### TASK DIRECTIONS:
Only the lines from the one containing "[La unidad de" through the end of the data belong in the answer; reproduce them exactly.

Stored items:

<<<<

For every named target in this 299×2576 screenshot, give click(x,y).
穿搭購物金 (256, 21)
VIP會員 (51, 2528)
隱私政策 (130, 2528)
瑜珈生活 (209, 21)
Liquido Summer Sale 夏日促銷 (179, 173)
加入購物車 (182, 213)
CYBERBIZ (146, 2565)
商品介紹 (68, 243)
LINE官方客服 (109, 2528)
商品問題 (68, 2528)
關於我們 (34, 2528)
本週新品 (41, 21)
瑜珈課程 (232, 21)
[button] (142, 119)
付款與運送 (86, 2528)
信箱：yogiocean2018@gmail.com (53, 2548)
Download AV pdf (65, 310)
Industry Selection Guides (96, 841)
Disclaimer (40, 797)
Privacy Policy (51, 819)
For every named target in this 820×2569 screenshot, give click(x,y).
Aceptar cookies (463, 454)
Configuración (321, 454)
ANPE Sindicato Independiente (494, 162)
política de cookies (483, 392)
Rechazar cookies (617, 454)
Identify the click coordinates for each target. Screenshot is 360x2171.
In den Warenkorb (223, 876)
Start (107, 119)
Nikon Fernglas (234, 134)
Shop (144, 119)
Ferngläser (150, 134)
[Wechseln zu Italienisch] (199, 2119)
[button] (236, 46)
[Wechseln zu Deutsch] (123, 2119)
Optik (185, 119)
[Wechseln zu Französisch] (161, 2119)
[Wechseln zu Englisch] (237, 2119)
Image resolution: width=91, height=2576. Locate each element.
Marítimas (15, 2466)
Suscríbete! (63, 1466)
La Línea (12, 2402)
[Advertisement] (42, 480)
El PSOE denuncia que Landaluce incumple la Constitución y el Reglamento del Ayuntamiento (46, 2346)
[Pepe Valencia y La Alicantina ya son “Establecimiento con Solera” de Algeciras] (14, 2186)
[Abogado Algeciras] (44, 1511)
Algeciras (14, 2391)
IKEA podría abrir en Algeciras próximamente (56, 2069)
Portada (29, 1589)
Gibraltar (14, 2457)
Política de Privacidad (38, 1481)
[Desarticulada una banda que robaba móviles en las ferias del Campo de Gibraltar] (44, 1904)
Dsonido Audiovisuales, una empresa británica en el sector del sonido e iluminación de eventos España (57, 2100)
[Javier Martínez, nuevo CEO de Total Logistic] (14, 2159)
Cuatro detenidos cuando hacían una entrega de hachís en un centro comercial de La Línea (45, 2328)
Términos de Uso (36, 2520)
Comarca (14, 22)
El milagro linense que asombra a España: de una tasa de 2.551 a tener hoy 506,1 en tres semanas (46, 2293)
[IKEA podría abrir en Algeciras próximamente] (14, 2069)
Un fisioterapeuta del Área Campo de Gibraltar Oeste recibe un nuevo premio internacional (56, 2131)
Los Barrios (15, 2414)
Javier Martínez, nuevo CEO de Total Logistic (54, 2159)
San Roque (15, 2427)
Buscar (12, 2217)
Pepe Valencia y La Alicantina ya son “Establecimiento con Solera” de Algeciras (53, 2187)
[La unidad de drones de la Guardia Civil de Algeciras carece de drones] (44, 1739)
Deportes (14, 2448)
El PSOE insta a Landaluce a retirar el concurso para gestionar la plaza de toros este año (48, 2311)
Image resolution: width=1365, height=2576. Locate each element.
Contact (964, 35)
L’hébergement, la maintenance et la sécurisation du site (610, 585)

>>>>

### EXERCISE RESPONSE:
[La unidad de drones de la Guardia Civil de Algeciras carece de drones] (44, 1739)
Deportes (14, 2448)
El PSOE insta a Landaluce a retirar el concurso para gestionar la plaza de toros este año (48, 2311)
Image resolution: width=1365, height=2576. Locate each element.
Contact (964, 35)
L’hébergement, la maintenance et la sécurisation du site (610, 585)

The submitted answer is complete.